> [DATA EXCERPTS]
════════════════════
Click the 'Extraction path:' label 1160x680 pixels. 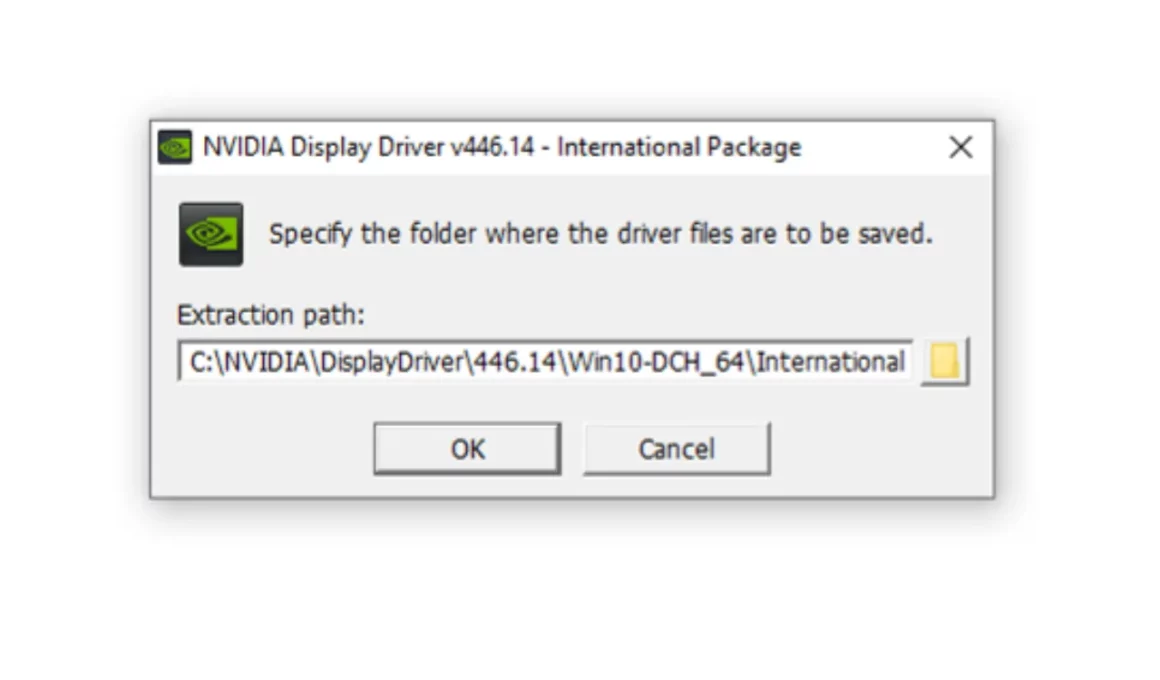point(271,315)
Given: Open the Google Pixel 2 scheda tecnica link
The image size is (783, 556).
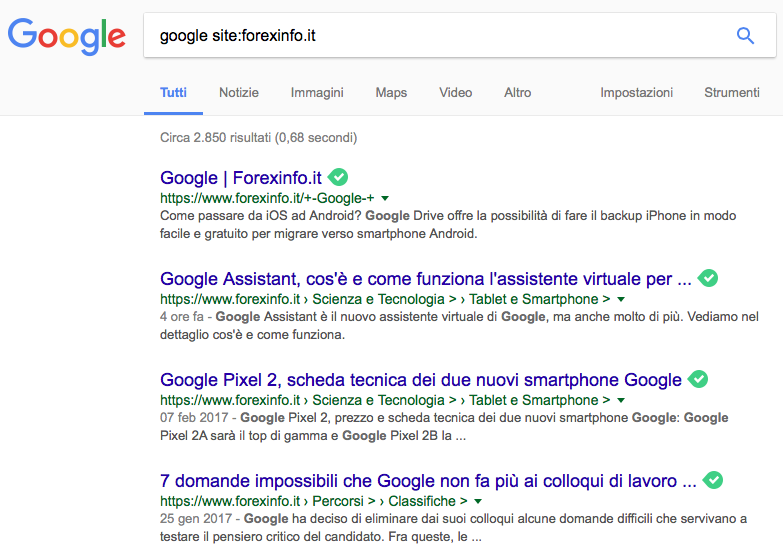Looking at the screenshot, I should (x=421, y=380).
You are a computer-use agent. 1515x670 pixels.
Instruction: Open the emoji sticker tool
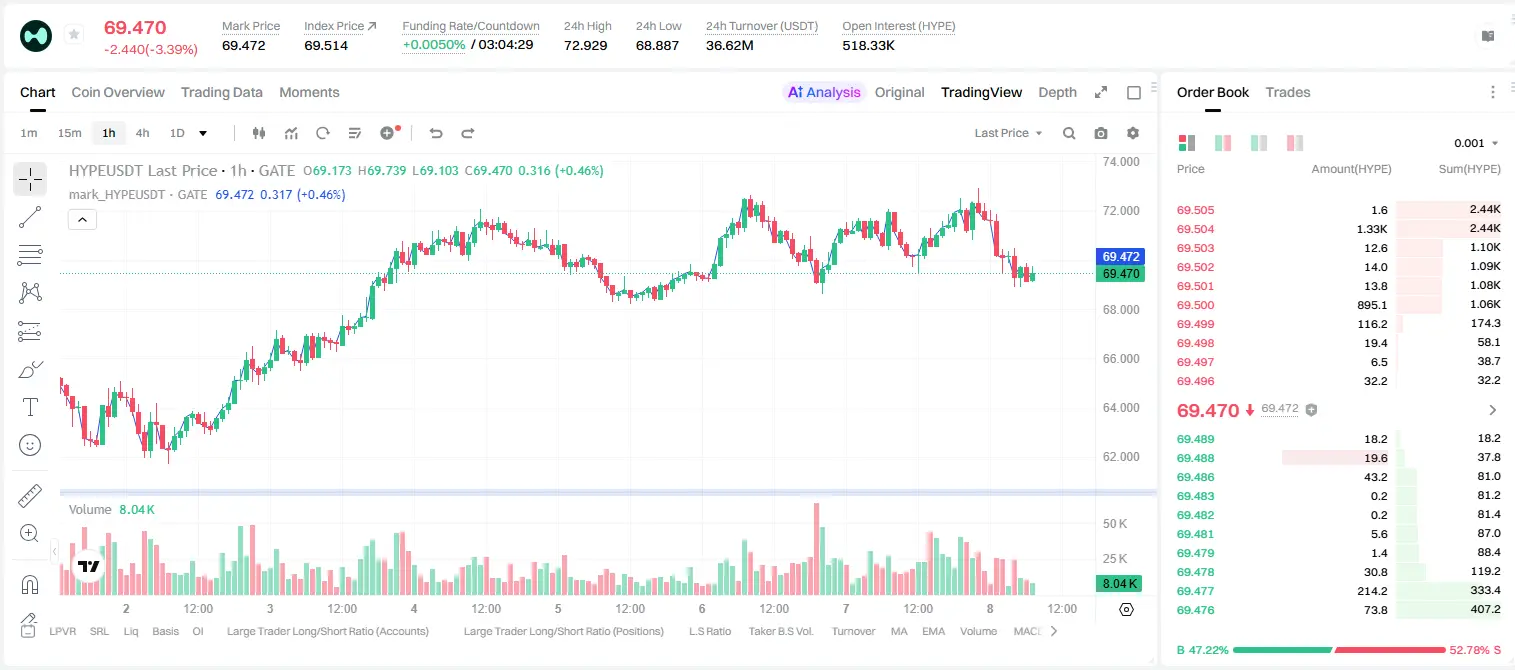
════════════════════
> [EXERCISE DETAILS]
Please restate, word for word, the lines from the one with "You are a computer-use" through the final line of the material, both included, and omit the pictures.

> [YOUR SOLUTION]
You are a computer-use agent. 1515x670 pixels.
Instruction: Open the emoji sticker tool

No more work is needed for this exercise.